= WHAT IS EXPECTED =
Please give back the listing below in full. Change nothing.

= GIVEN INFORMATION =
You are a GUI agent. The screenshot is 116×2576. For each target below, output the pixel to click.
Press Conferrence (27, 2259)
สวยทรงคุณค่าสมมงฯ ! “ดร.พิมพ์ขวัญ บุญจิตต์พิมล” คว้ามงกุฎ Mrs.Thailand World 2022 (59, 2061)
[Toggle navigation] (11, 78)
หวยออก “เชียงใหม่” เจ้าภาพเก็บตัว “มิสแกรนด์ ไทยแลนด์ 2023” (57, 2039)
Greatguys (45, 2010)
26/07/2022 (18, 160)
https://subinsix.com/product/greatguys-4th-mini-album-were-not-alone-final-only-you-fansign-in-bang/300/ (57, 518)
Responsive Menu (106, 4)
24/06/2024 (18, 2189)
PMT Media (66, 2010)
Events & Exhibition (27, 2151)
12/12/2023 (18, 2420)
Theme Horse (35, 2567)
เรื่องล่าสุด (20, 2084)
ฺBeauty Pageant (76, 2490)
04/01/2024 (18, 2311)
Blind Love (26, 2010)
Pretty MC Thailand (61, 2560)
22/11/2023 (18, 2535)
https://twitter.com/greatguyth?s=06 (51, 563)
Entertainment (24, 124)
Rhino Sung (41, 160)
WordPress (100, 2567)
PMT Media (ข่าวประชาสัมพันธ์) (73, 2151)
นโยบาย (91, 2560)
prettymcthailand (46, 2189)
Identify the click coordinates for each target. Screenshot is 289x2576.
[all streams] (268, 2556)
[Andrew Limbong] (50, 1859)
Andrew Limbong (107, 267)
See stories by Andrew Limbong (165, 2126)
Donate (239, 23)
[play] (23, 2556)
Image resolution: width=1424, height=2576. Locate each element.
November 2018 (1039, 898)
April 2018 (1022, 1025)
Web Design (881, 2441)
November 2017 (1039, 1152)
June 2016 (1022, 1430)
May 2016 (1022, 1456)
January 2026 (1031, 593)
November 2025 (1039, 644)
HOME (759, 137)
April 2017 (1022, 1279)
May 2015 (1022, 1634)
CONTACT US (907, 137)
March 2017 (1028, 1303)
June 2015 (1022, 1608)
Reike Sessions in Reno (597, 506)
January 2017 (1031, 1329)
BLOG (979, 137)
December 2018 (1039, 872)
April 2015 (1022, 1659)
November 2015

= RESULT OF THIS EXERCISE =
You are a GUI agent. The screenshot is 116×2576. For each target below, output the pixel to click.
Press Conferrence (27, 2259)
สวยทรงคุณค่าสมมงฯ ! “ดร.พิมพ์ขวัญ บุญจิตต์พิมล” คว้ามงกุฎ Mrs.Thailand World 2022 (59, 2061)
[Toggle navigation] (11, 78)
หวยออก “เชียงใหม่” เจ้าภาพเก็บตัว “มิสแกรนด์ ไทยแลนด์ 2023” (57, 2039)
Greatguys (45, 2010)
26/07/2022 (18, 160)
https://subinsix.com/product/greatguys-4th-mini-album-were-not-alone-final-only-you-fansign-in-bang/300/ (57, 518)
Responsive Menu (106, 4)
24/06/2024 (18, 2189)
PMT Media (66, 2010)
Events & Exhibition (27, 2151)
12/12/2023 (18, 2420)
Theme Horse (35, 2567)
เรื่องล่าสุด (20, 2084)
ฺBeauty Pageant (76, 2490)
04/01/2024 (18, 2311)
Blind Love (26, 2010)
Pretty MC Thailand (61, 2560)
22/11/2023 (18, 2535)
https://twitter.com/greatguyth?s=06 (51, 563)
Entertainment (24, 124)
Rhino Sung (41, 160)
WordPress (100, 2567)
PMT Media (ข่าวประชาสัมพันธ์) (73, 2151)
นโยบาย (91, 2560)
prettymcthailand (46, 2189)
Identify the click coordinates for each target. Screenshot is 289x2576.
[all streams] (268, 2556)
[Andrew Limbong] (50, 1859)
Andrew Limbong (107, 267)
See stories by Andrew Limbong (165, 2126)
Donate (239, 23)
[play] (23, 2556)
Image resolution: width=1424, height=2576. Locate each element.
November 2018 (1039, 898)
April 2018 (1022, 1025)
Web Design (881, 2441)
November 2017 (1039, 1152)
June 2016 (1022, 1430)
May 2016 (1022, 1456)
January 2026 (1031, 593)
November 2025 (1039, 644)
HOME (759, 137)
April 2017 (1022, 1279)
May 2015 (1022, 1634)
CONTACT US (907, 137)
March 2017 (1028, 1303)
June 2015 (1022, 1608)
Reike Sessions in Reno (597, 506)
January 2017 (1031, 1329)
BLOG (979, 137)
December 2018 (1039, 872)
April 2015 (1022, 1659)
November 2015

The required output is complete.